- [The task]
Taking the listing below, restate word for word each line from the line with "Click the '6 days ago' timestamp" to the line with "The width and height of the screenshot is (636, 686).", ends included, and stop there.

- [Data records]
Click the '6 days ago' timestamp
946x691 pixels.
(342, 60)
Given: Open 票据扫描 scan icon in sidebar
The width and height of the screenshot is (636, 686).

---

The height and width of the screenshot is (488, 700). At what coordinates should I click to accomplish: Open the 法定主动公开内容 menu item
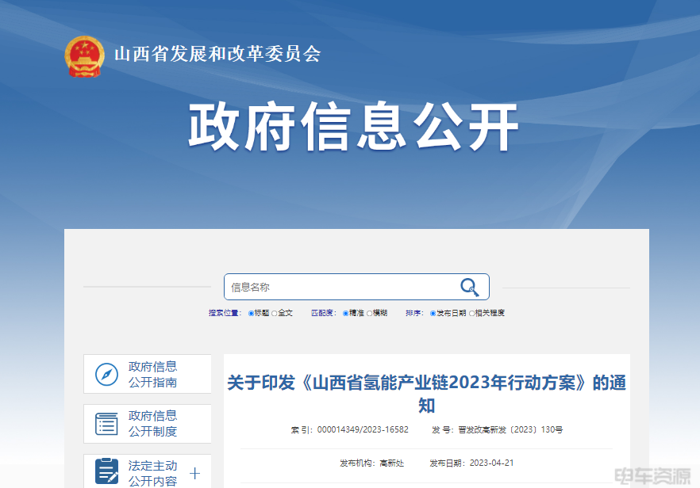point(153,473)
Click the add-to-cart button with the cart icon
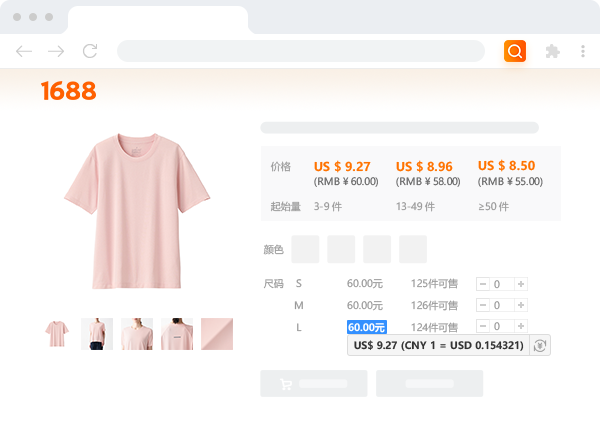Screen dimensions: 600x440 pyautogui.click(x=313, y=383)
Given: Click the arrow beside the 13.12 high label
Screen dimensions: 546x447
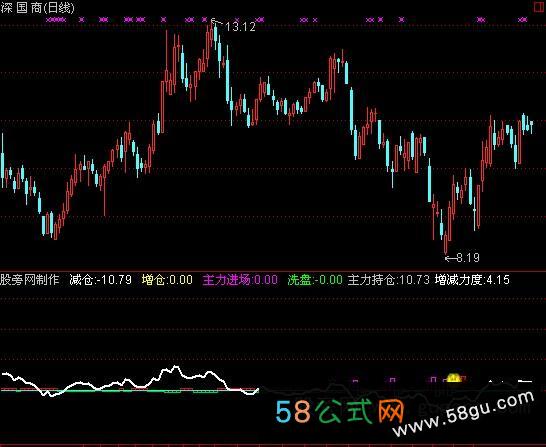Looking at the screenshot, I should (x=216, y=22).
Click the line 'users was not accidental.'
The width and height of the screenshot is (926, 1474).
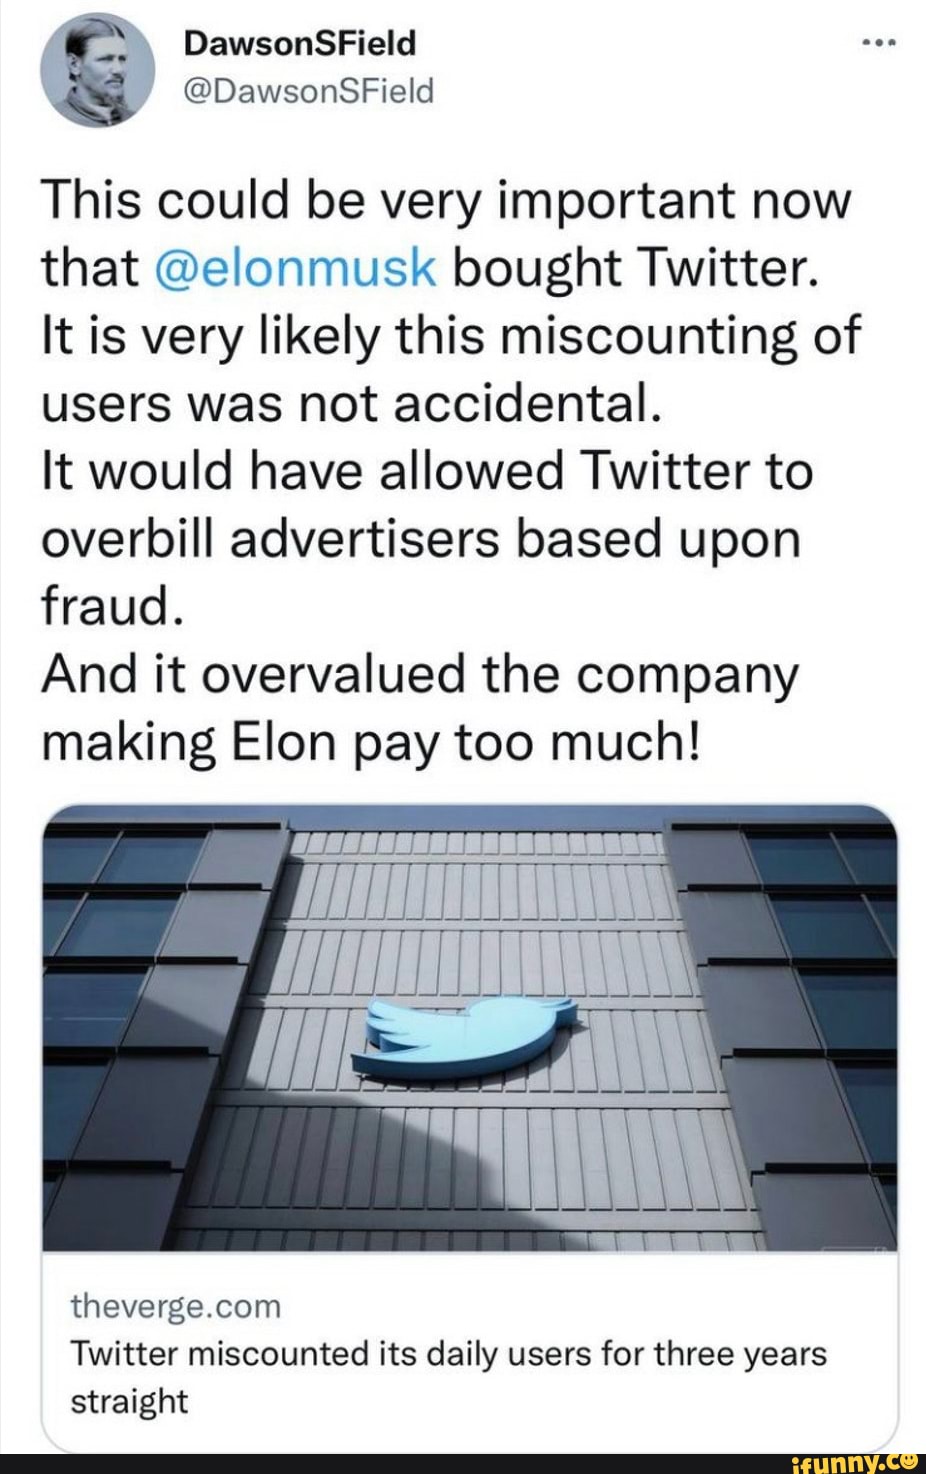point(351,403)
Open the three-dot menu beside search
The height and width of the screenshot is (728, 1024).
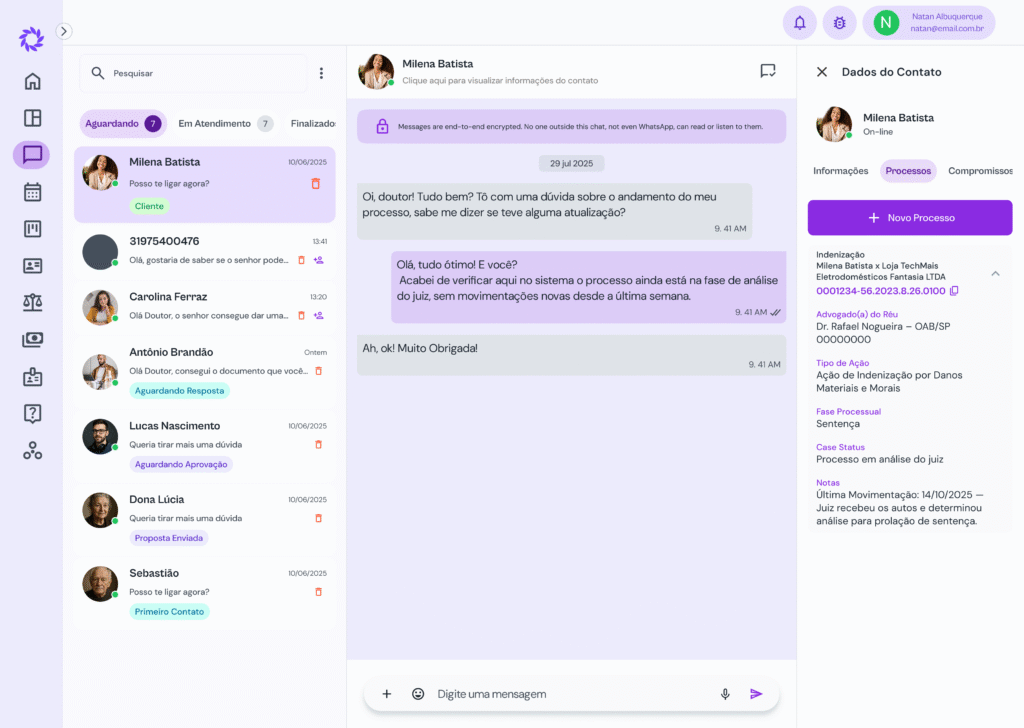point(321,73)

- [Exercise result]
Click the '6 days ago' timestamp
946x691 pixels.
(342, 60)
Given: Open 票据扫描 scan icon in sidebar
The width and height of the screenshot is (636, 686).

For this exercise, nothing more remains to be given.